Stated exercise 1: Quote the whole Sonora Carruseles band profile below word for word.

Reading passage:
- Origin: Medellín, Colombia
- Genres: Heavy Salsa and Boogaloo
- Years active: 1995-Present
- Label: Miami Records / Discos Fuentes
- Members: Morist Jimenez Jr. (Musical Director), Daniel Marmolejo (Singer), Leonardo Sierra (Singer), Luis "Taquito" Ruíz (Singer), Jans Certuche (Singer), Luis Rodriguez (Bass), Horacio Miramontes (Piano), Hamilton Murillo (Timbal), Diego Camacho (Bongos), Yasmani Roque (Trompeta), Gerardo Rodriguez (Trompeta), Raul Rodriguez (Trompeta)
- Website: https://www.facebook.com/sonoracarruselesband?ref=hl

= Sonora Carruseles =

Colombian salsa band

La Sonora Carruseles is a salsa band originating in 1995 from Colombia. They are currently established in Medellín.

Their music has been featured in televised competitions such as So You Think You Can Dance. In August 2015, U.S. president Barack Obama included the group's song "La Salsa la Traigo Yo!" on his personal #POTUS playlist which created significant international interest in the band.

Stated exercise 2: Extract every line of the records below that contains the word "does".

Data to use:
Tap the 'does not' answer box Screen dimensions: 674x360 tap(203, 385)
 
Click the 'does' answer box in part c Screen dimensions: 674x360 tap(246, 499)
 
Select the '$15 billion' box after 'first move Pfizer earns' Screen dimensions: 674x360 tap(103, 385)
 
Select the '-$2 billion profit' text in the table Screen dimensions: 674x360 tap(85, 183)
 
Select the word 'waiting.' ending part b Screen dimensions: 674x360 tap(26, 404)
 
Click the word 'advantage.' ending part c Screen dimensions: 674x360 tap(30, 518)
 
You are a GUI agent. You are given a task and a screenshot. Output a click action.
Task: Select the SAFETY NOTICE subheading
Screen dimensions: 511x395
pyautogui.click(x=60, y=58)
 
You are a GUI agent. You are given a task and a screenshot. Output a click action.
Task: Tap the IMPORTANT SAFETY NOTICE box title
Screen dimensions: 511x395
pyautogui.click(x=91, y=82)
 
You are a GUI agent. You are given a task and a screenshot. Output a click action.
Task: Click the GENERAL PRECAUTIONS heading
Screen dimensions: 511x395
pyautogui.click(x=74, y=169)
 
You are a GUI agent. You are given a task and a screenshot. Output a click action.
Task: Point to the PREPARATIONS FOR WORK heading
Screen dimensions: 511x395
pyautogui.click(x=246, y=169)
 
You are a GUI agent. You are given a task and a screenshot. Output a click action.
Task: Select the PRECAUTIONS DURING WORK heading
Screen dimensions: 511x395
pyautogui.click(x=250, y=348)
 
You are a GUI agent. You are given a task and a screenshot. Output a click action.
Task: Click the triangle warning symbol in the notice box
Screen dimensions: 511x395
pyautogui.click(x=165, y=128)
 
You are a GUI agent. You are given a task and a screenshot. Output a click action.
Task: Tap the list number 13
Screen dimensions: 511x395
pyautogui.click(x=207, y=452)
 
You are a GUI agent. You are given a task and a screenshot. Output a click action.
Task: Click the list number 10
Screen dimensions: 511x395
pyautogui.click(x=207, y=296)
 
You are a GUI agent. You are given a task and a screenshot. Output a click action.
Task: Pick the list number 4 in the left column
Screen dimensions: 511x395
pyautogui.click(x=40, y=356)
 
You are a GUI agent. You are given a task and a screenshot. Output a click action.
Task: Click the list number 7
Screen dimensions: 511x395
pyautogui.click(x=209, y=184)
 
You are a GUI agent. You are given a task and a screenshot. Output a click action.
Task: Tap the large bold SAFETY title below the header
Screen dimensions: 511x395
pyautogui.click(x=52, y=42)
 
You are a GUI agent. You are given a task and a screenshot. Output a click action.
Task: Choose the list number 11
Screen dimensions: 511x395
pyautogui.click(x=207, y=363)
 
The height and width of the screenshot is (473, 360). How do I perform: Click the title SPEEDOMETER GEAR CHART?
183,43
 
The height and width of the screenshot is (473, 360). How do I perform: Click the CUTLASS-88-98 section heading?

Exercise response 1:
- Origin: Medellín, Colombia
- Genres: Heavy Salsa and Boogaloo
- Years active: 1995-Present
- Label: Miami Records / Discos Fuentes
- Members: Morist Jimenez Jr. (Musical Director), Daniel Marmolejo (Singer), Leonardo Sierra (Singer), Luis "Taquito" Ruíz (Singer), Jans Certuche (Singer), Luis Rodriguez (Bass), Horacio Miramontes (Piano), Hamilton Murillo (Timbal), Diego Camacho (Bongos), Yasmani Roque (Trompeta), Gerardo Rodriguez (Trompeta), Raul Rodriguez (Trompeta)
- Website: https://www.facebook.com/sonoracarruselesband?ref=hl

= Sonora Carruseles =

Colombian salsa band

La Sonora Carruseles is a salsa band originating in 1995 from Colombia. They are currently established in Medellín.

Their music has been featured in televised competitions such as So You Think You Can Dance. In August 2015, U.S. president Barack Obama included the group's song "La Salsa la Traigo Yo!" on his personal #POTUS playlist which created significant international interest in the band.

Exercise response 2:
Tap the 'does not' answer box Screen dimensions: 674x360 tap(203, 385)
Click the 'does' answer box in part c Screen dimensions: 674x360 tap(246, 499)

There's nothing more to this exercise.